Why a Post-Dinner Walk?
When you eat a big meal later in the afternoon or evening, you’ll find that your body is less effective at responding to the food. Your body produces less insulin and more slowly in the evenings, so it takes longer to control high blood sugar levels after a big meal, especially one heavy in carbs. Given that so many Americans have big dinners, this can be a real problem. Slow insulin production can lead to blood sugar spikes, which in turn can cause obesity, chronic high blood pressure, and even diabetes. But walking helps to counteract that problem. Simply put, walking helps to turn that meal into energy.
Glucose is Your Primary Fuel
When you exercise, your body burns through the glucose it has stored in your liver and bloodstream. You can store between 390 and 490 calories’ worth of glucose at any one time, and the rest is translated into fat. But if you’ve already eaten a meal earlier and haven’t burned the energy, that means your glucose storage is full. When you eat another big meal at dinner, there’s nowhere for the energy to be utilized, so it goes straight to fat storage. Walking, however, burns through the glucose you have stored, freeing up “storage space” for the calories you’ve just eaten.
How Long to Walk
If you’re trying to reduce the load your meal places on your body, you’ll find that just a few minutes of walking is enough. One researcher found that just 10 minutes of walking provided noticeable improvement in post-prandial blood sugar levels. You can go around the block a couple of times and see far better blood sugar levels after your meals. Or, you can lengthen that post-dinner stroll to a full-on walk, and walk for 30 to 60 minutes. This isn’t recommended after a very heavy meal, but it can help to encourage digestion and better glucose control after a moderately sized meal. Factor a post-dinner walk into your evening and you’ll do your body a lot of favors!
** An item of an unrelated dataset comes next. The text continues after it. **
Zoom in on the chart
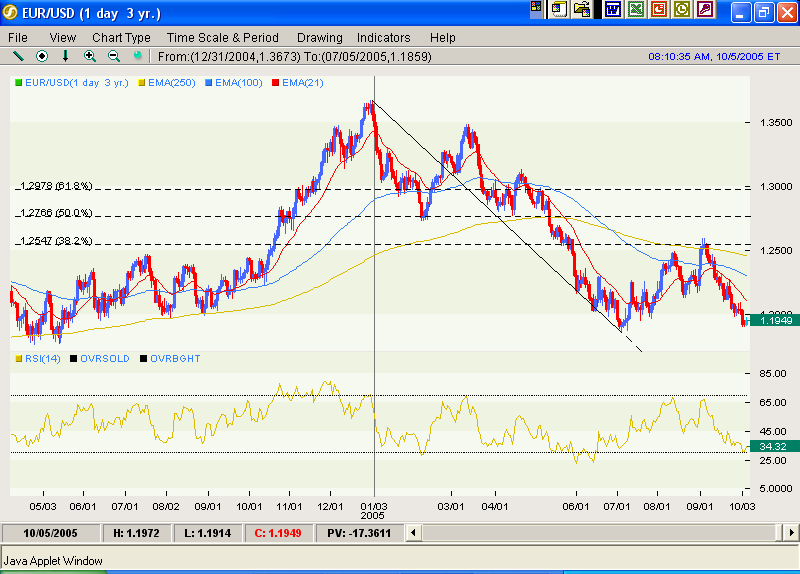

Change Your Eating Schedule
As most experts will tell you, your biggest meal should be directly after your intense workout. For most people, that typically means first thing in the morning or following your 6 PM workout (after clocking out of work). However, it’s important to note that late-night meals are more likely to cause fat storage than early morning ones. If you can shift your eating schedule so you’re consuming your biggest meals first thing in the morning and keep your evening meals smaller, you’ll notice visible changes in your weight!